Etosha National Park is home to four of the famous BigFives, namely lion, leopard, elephant and rhino, absent only the buffalo which was exterminated by European settlers.

The park’s majestic elephants are nicknamed the ghost elephants because of the sandy, white soil they sprinkle with which makes them a pale color reminiscent of a ghost.

In early 1907 the German government proclaimed Etosha Pan and its surroundings a protected reserve and in 1952 construction of fields and roads began and the area was declared a National Park in 1967 by an act of the Parliament of the Republic of South Africa, which administered these lands. from the Second World War.
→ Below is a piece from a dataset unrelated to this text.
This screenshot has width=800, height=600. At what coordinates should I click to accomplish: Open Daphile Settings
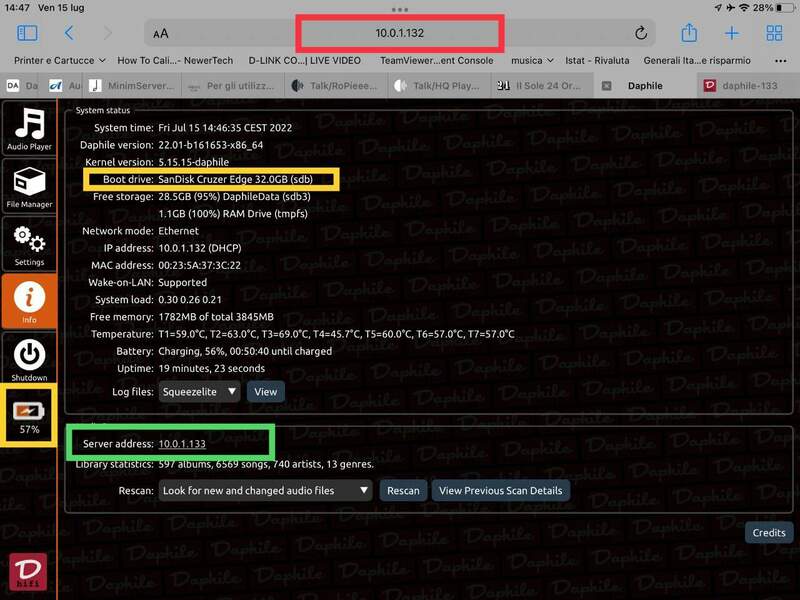29,244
The Etosha National Park is open, and can be visited, all year round; its landscape varies greatly according to the seasons which, in this part of the African continent, are only two: winter and summer.

The winter period begins in May and ends in October; from the month of May, when the summer rains are over, the park land begins to dry up and the seasonal pools gradually dry up; from June to October the water of seasonal rains gives way to drought and the salt lake gradually dries up.

The summer period, which runs from November to April, is characterized by high daytime temperatures, from 30 to 40 degrees, and by seasonal showers that make the Etosha National Park green again and which, thanks also to the contribution of seasonal rivers , partially fill the basin of the salt lake; only in particularly rainy years does the pan completely fill with water, but the depth of the water never exceeds 10 cm.

Summer is the best time for birdwatchers, in fact in these months there are in the park, in addition to the resident species, also the birds that migrate here from the northern hemisphere and some aquatic species, attracted by the presence of water, including flamingos who prefer high salinity waters and then stop here on their way to the Makgadikgadi Pans Reserve in Botswana for the mating season.